## START

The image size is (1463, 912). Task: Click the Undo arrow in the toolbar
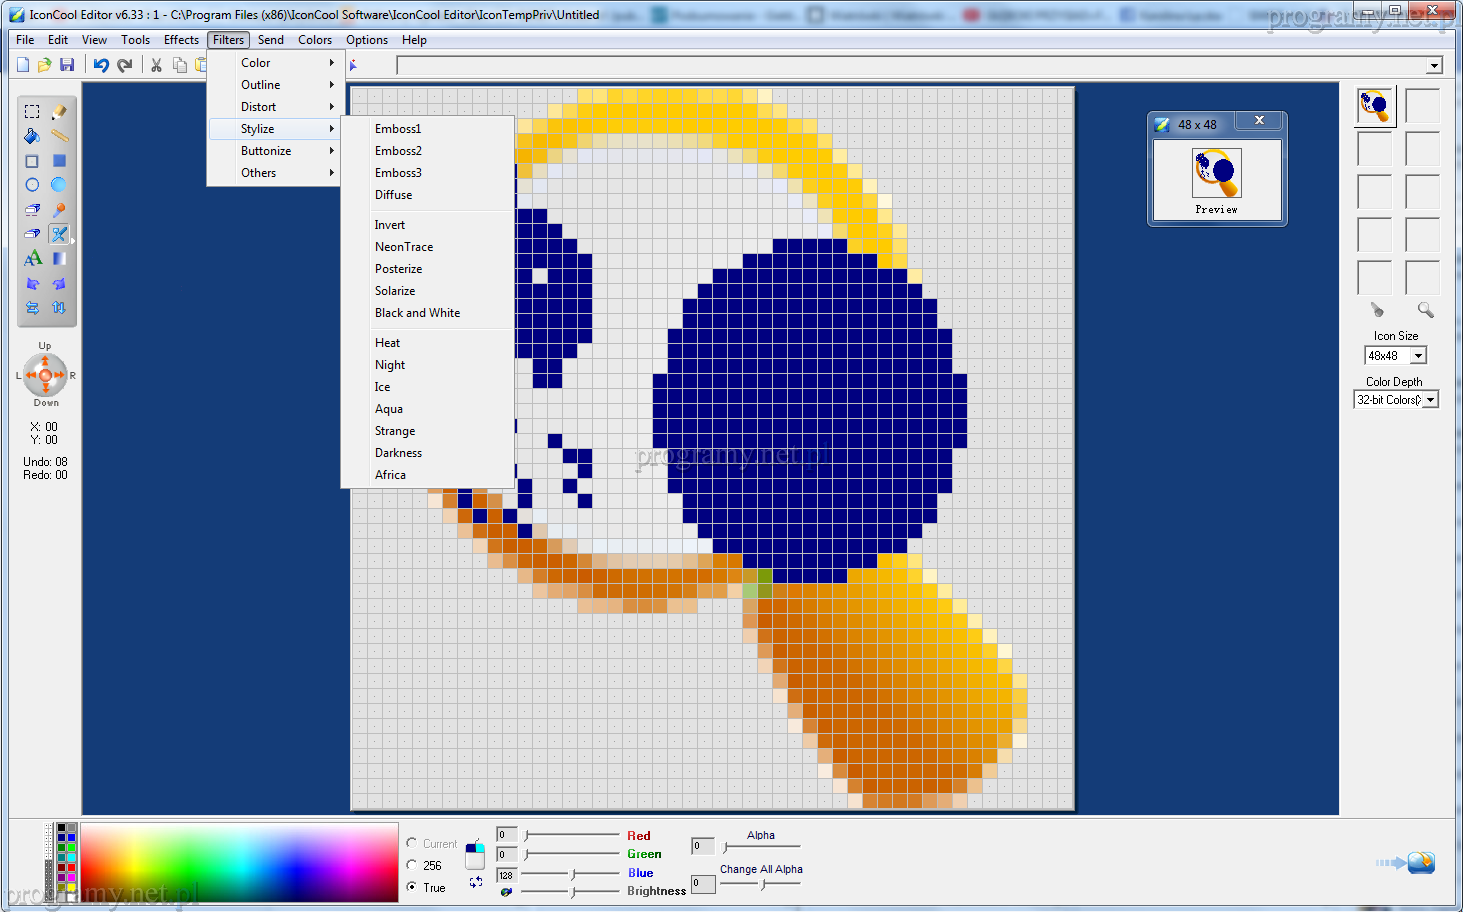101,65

## END
## START

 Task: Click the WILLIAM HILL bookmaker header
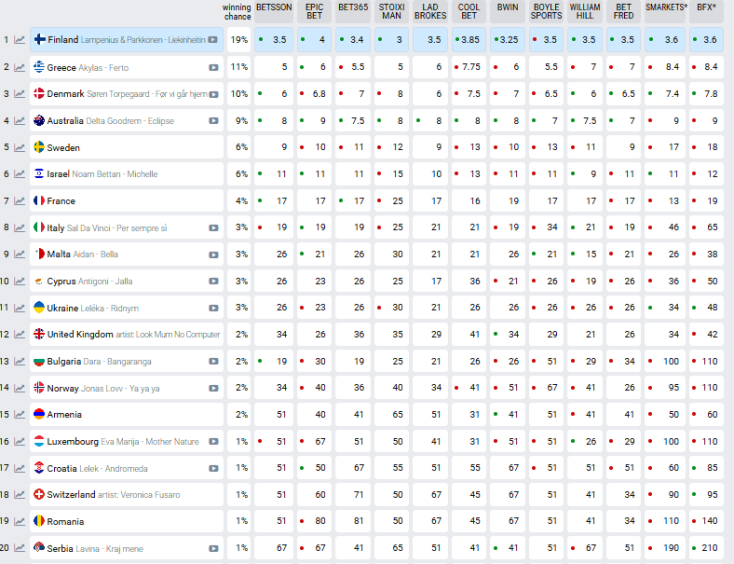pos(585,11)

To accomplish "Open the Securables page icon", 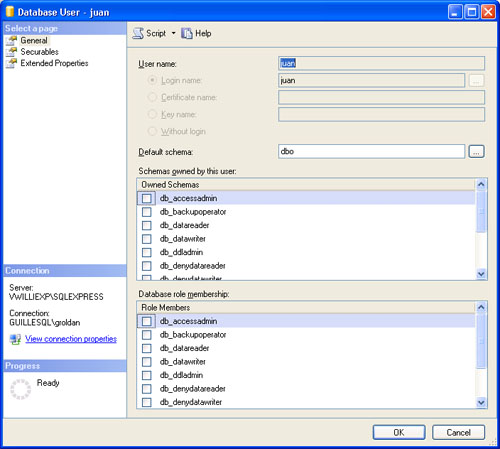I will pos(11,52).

## END

# Goal:
How many lines in the listing above contain the string "Click"? Match capitalization exactly, and reply with the number alone.

# Answer for this exercise:
2